People expected the Traveler's publishers. representatives of the Yankee manufacturers and businessmen of Massachusetts, to feel similarly about the role of their paper. But the Traveler, merely to stay alive had to shed some of the staunch Republicanism that had marked its earlier years, something which the stronger morning Boston Herald did not have to do. As a device for reaching and infulencing the market that the Traveler used to hit, the corporation's television stations, WHDH, Channel 5, was far more effective. Furthermore, and perhaps most important, Traveler publisher George Akerson has an outlook entirely different from that of his predecessor, the late Robert H. Choate.
Choate, who was for years the paper's publisher, was right out of the old school of Boston newspaper publishing. Some say he was the model for Amos Force, the crusty, vengeful newspaper publisher in Edwin O'Connor's The Last Hurrah. Choate's vision of the role of the Herald and the Traveler in Boston would never have allowed him to cease so arbitrarily the publication of one or the other.

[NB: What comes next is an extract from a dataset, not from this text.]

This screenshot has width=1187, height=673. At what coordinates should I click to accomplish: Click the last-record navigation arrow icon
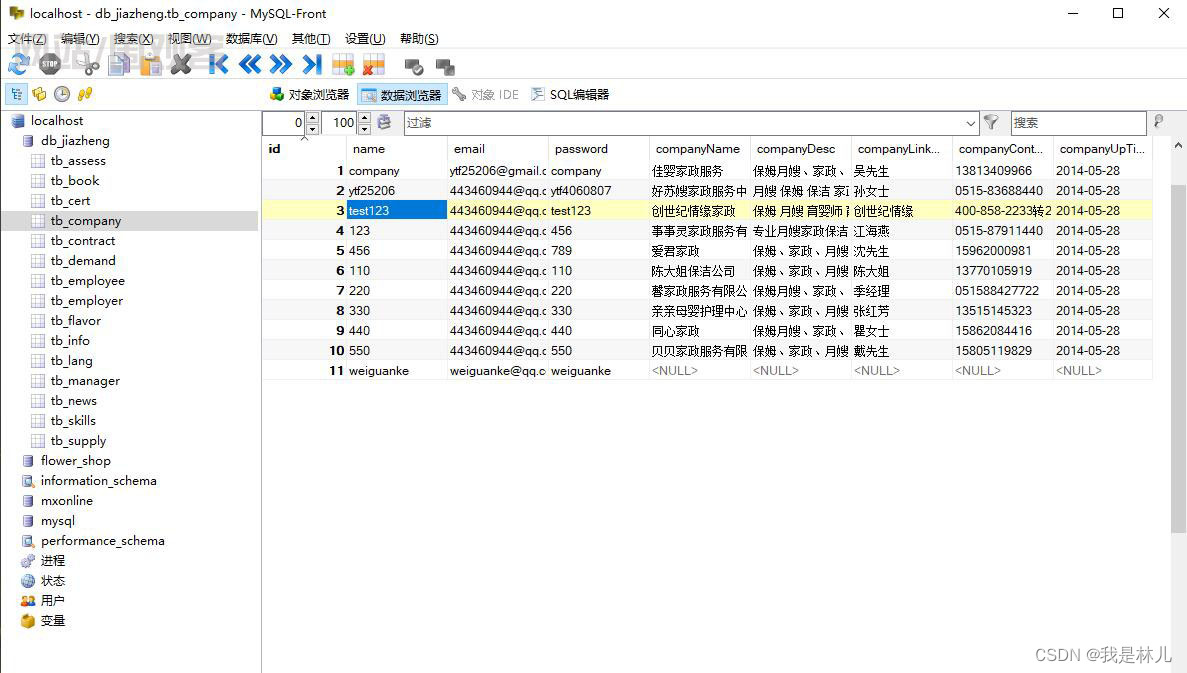point(310,63)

But Akerson is a businessman, not a visionary, and for him the profit and loss sheet determines the length of a paper's life. The Traveler, whatever its value as a voice, was just losing too much money.

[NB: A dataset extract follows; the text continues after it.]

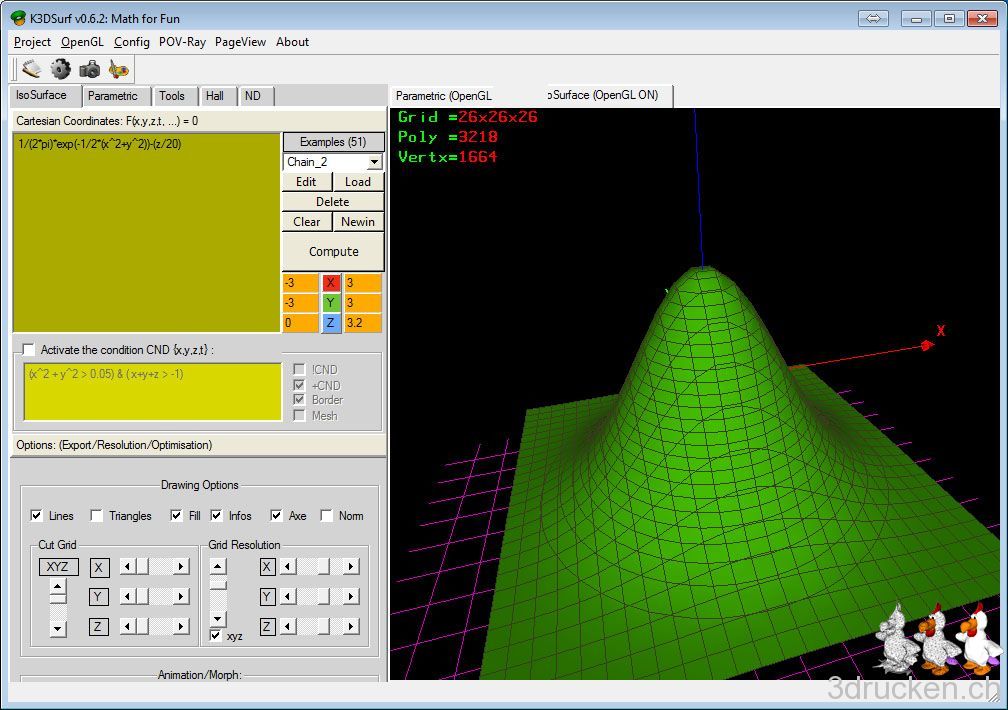Activate the condition CND checkbox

Choate, of course, had never been oblivious to the financial state of the Traveler and of theHerald. (Although both papers are owned by the same company, and are printed in the same plant, they each have their own editorial and reporting staffs.) And it was some of his dealings that generated the stories about negotiations among the major Boston publishers to cut down the field of competition.
At one point, representatives from the Herald-Traveler Corp. and the Globe Publishing Co. actually met, but the discussions never got very far. The general idea was that each company should eliminate one of it's sets of editions. Neither company, however, was willing to give up its morning paper.
So, a city that took a parochial sort of pride in its "Never-say-Die" newspaper publishers has clear evidence that the impact of radio-TV and high production costs are overtaking tradition in the management of its newspapers. This does not necessarily mean that other papers may soon fold. Wags about town are pointing out, however, that the Record-American has made public no plans for a new printing plant although its current plant, a Victorian monstrosity, is slated for destruction in an urban renewal project.
The closing of the Traveler will place some 800 people, culled from the staffs of both the Herald and the Traveler, on the job market. Last Wednesday afternoon those employees who are being dismissed received a small personal letter from Akerson expressing his regret and a promise to aid in the search for employment.
Even those retained to work on the new, enlarged morning Herald (to be called the Boston Herald-Traveler) aren't too happy. Despite Akerson's rousing statements about the wonderful possibilities for the new hybrid, many of them fear that the Herald will soon follow the Traveler's steps. This isn't too likely since the Herald, which carries the New York' Times news dispatches, is a fairly solid and well-liked paper. But some staffers see a grizzly connection between the Record-American's need for a new plant, the death of the Traveler, and the Herald-Traveler's fairly new $7 million plant.